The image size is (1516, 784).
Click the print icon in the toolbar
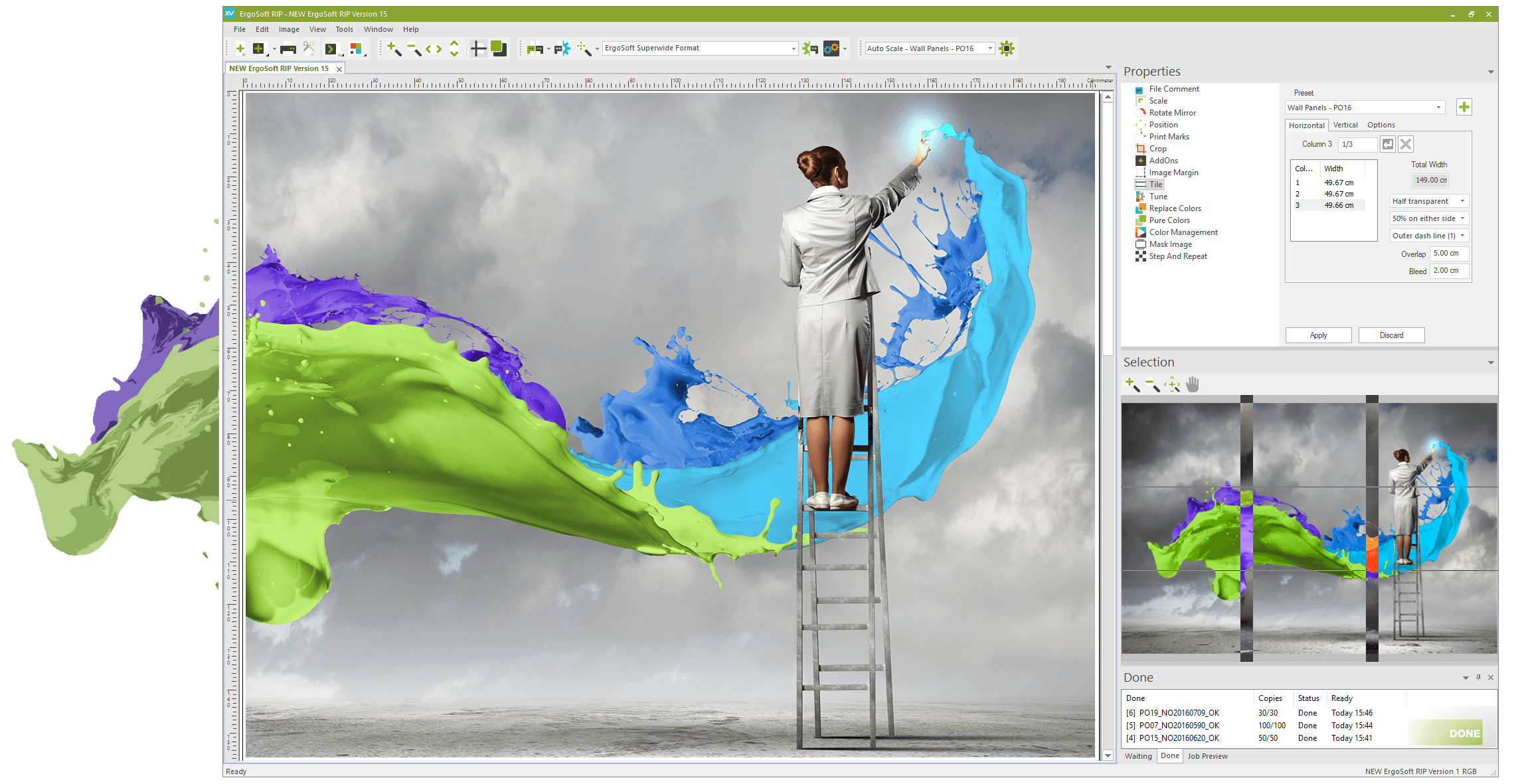coord(288,48)
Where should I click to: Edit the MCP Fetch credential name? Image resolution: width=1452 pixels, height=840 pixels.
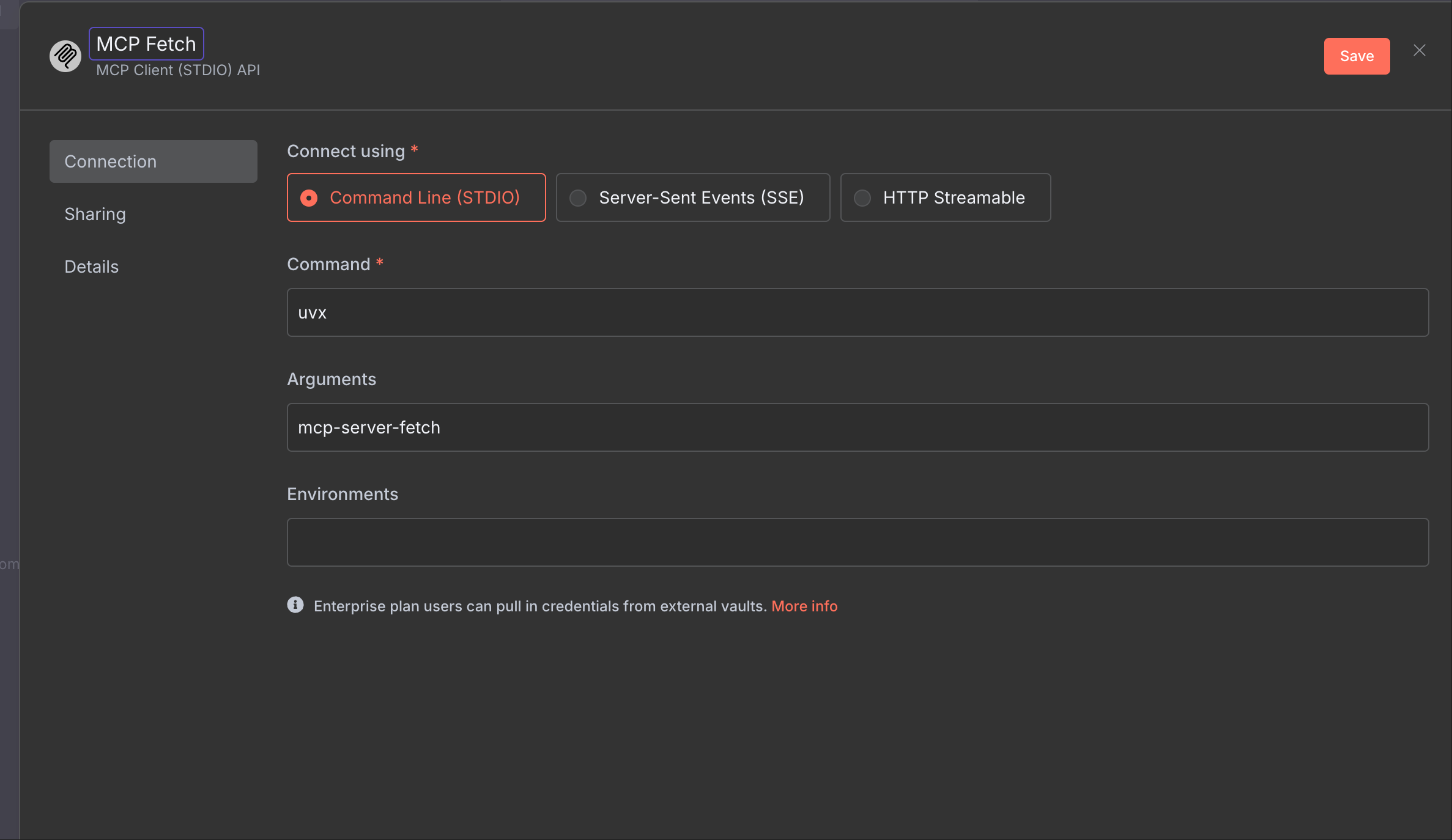(146, 44)
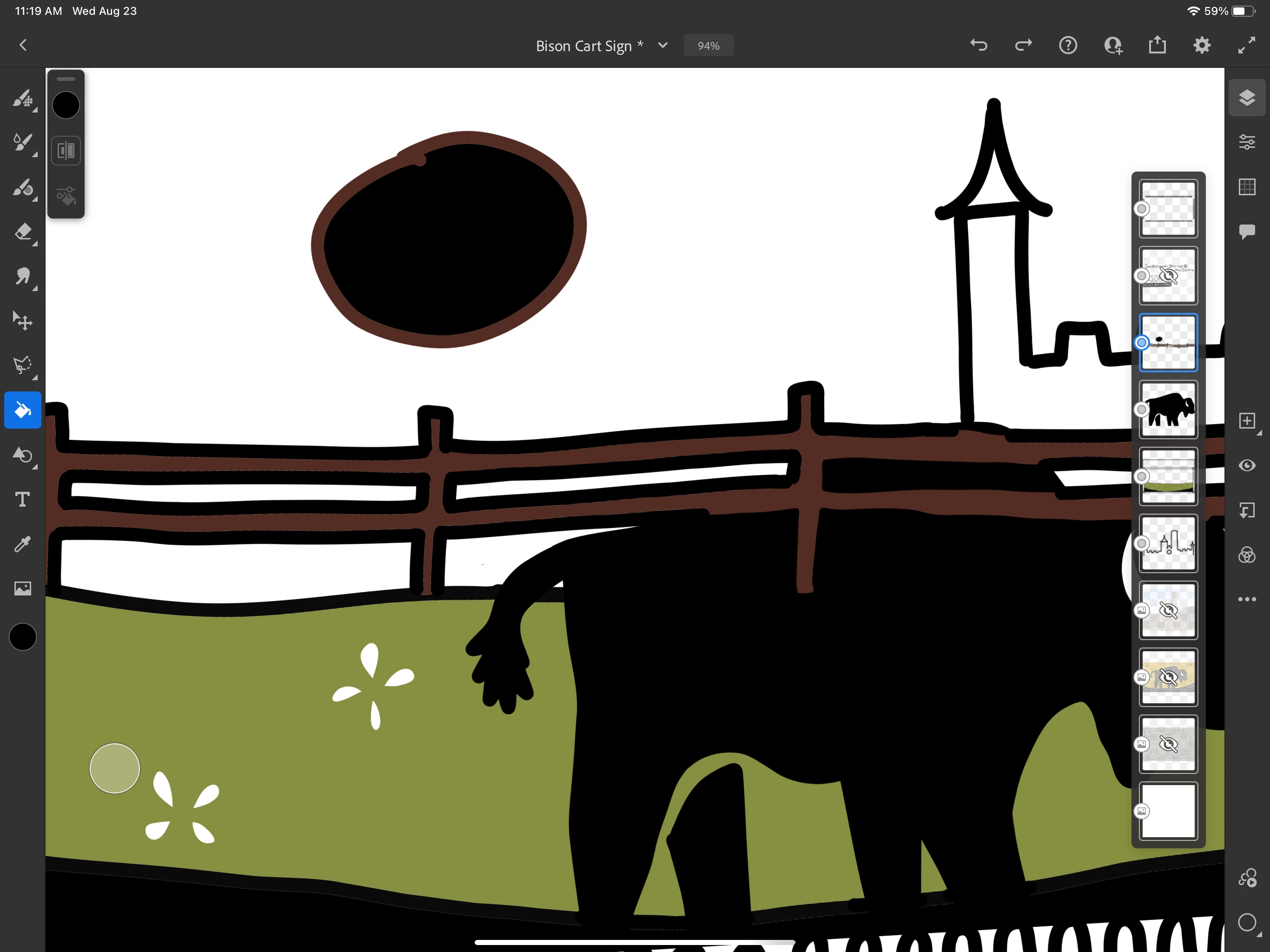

◆ ◆ ◆ ◆ ◆ ◆ ◆

What to produce
After locating the line that contains "Where should I", output it and all later lines through the end of the material exactly, leaving out pictures.

Answer to this exercise
Where should I click to: Edit the MCP Fetch credential name? Image resolution: width=1452 pixels, height=840 pixels.
(146, 44)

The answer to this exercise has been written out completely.